On Wedneday, 29th August 2018 at 22:38:47 UTC our primary AWS RDS PostgreSQL database suffered a critical error in underlying storage and performed a failover event. During the failover, the Buildkite Dashboard and all APIs were momentarily unavailable. The failover event completed by 22:40 UTC, and service was fully restored by 22:41. No data was lost — agents retry operations that fail until they succeed.

We have confirmed with AWS that underlying storage hardware was at fault, and failover performed correctly as designed. By the time we were on deck to investigate, the incident had resolved itself.

Some of our web backend hosts did become unhealthy as a result of losing database connections causing a minute or two of partial degradation on the Buildkite dashboard. We already had some plans to make these more resilient to database connectivity issues and will be deploying updates.

We apologise for the interruption, and were disappointed to have an outage, but the underlying service handled the failure gracefully and restored service quickly. Thank you for your patience and understanding.

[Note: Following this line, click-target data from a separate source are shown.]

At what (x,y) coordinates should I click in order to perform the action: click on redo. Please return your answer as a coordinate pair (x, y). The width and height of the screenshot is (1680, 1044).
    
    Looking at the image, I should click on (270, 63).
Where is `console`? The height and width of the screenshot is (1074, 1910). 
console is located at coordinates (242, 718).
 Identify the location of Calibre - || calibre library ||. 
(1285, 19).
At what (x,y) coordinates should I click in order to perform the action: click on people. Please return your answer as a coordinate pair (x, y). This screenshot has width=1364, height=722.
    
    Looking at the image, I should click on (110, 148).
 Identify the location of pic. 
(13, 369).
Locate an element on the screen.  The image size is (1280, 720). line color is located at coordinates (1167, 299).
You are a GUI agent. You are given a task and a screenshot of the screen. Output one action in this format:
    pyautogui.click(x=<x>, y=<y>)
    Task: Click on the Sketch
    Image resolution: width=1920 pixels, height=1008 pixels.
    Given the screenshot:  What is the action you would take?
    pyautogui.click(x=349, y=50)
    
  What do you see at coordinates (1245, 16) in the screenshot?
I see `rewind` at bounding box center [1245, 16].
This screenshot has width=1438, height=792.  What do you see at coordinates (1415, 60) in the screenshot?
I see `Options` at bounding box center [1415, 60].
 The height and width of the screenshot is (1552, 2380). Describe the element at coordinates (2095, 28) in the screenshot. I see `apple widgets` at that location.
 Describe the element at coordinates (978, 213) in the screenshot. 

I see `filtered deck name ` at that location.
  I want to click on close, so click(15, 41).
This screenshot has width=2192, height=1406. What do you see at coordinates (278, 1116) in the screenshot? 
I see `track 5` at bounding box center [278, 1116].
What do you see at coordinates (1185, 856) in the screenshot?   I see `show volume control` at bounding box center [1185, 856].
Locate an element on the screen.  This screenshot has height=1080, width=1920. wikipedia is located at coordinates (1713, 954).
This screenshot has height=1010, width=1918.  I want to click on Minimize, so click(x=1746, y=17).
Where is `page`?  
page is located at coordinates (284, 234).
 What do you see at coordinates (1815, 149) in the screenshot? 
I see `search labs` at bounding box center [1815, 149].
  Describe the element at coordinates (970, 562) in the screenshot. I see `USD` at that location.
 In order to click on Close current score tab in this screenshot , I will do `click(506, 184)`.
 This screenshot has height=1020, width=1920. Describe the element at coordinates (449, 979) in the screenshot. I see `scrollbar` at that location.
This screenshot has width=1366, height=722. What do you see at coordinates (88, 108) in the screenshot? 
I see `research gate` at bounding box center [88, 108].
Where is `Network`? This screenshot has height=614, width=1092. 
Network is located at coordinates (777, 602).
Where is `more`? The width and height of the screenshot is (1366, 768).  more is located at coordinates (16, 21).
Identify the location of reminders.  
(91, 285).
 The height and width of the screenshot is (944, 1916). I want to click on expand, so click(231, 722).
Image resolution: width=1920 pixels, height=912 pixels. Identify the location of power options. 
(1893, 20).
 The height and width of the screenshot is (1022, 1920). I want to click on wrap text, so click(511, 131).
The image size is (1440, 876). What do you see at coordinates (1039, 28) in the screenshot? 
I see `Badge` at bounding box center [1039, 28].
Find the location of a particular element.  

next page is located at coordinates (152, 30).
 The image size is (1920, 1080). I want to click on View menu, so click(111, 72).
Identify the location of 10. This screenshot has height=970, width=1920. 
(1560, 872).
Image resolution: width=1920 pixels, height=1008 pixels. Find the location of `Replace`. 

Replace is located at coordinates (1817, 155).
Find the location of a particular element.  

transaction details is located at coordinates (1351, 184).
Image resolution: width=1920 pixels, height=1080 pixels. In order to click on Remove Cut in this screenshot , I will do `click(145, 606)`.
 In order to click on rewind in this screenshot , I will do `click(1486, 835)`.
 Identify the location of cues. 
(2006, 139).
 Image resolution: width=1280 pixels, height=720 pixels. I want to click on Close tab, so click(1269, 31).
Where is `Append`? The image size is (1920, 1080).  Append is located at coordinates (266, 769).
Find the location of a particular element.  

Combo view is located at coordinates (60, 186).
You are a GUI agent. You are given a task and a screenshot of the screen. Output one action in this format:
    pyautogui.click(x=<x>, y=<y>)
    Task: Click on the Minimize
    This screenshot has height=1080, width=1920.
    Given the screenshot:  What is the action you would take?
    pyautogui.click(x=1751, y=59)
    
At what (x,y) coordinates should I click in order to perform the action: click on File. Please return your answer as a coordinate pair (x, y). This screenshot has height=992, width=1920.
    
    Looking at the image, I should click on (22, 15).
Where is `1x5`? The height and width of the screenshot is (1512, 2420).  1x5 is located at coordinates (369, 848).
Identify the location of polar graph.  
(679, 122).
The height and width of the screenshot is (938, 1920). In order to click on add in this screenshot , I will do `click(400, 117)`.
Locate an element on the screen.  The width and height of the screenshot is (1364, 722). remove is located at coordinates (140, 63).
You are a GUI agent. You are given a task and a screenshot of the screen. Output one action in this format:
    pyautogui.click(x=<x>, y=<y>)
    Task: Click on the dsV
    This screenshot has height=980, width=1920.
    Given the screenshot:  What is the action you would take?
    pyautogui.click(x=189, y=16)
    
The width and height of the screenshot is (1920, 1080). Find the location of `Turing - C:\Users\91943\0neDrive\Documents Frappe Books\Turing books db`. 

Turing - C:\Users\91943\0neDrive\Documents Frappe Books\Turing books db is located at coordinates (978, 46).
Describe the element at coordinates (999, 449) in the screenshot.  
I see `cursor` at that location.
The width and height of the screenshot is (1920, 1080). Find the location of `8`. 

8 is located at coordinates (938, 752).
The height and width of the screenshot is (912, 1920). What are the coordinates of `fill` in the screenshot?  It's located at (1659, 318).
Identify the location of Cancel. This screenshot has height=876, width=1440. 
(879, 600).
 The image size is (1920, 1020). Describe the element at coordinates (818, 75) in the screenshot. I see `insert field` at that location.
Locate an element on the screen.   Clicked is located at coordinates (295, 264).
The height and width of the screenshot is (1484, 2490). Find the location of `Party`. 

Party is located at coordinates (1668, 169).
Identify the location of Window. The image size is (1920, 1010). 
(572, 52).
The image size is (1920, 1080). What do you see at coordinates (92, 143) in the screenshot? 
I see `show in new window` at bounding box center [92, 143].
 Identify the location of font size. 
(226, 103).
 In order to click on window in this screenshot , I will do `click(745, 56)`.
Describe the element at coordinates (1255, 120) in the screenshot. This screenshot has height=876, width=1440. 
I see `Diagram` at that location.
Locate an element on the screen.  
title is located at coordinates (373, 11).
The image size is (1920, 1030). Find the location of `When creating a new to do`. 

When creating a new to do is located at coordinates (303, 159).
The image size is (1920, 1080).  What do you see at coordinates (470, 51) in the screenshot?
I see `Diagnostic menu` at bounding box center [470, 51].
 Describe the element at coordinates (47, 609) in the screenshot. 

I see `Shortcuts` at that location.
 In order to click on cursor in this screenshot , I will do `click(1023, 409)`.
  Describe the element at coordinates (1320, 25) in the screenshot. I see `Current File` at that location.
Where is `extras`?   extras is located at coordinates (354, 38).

Posted 10 months ago. Sep 03, 2018 - 16:38 AEST

Our primary RDS database is running normally again.
Posted 10 months ago. Aug 30, 2018 - 11:35 AEST
Service is fully restored and seems stable. There was no indication of abnormal load on our RDS instance leading up to the failure, so we can only assume it was underlying hardware failure and that failover worked as designed to restore service. We'll be monitoring for a while, and asking AWS for a root cause.
Posted 10 months ago. Aug 30, 2018 - 09:07 AEST
Our underlying production RDS instance failed over. We're opening a ticket with AWS to investigate cause. Service appears to be fully restored, and the failover should not have lost any data. Agent should retry any operations that were in progress.
Posted 10 months ago. Aug 30, 2018 - 09:01 AEST
Several backend instances became unhealthy in our dashboard autoscaling group. New instances have come online to compensate and service seems to be restored. We're still investigating what's happened.
Posted 10 months ago. Aug 30, 2018 - 08:57 AEST
We are investigating an issue with being unavailable.
Posted 10 months ago. Aug 30, 2018 - 08:56 AEST
This incident affected: Web, Agent API, REST API, and Job Queue.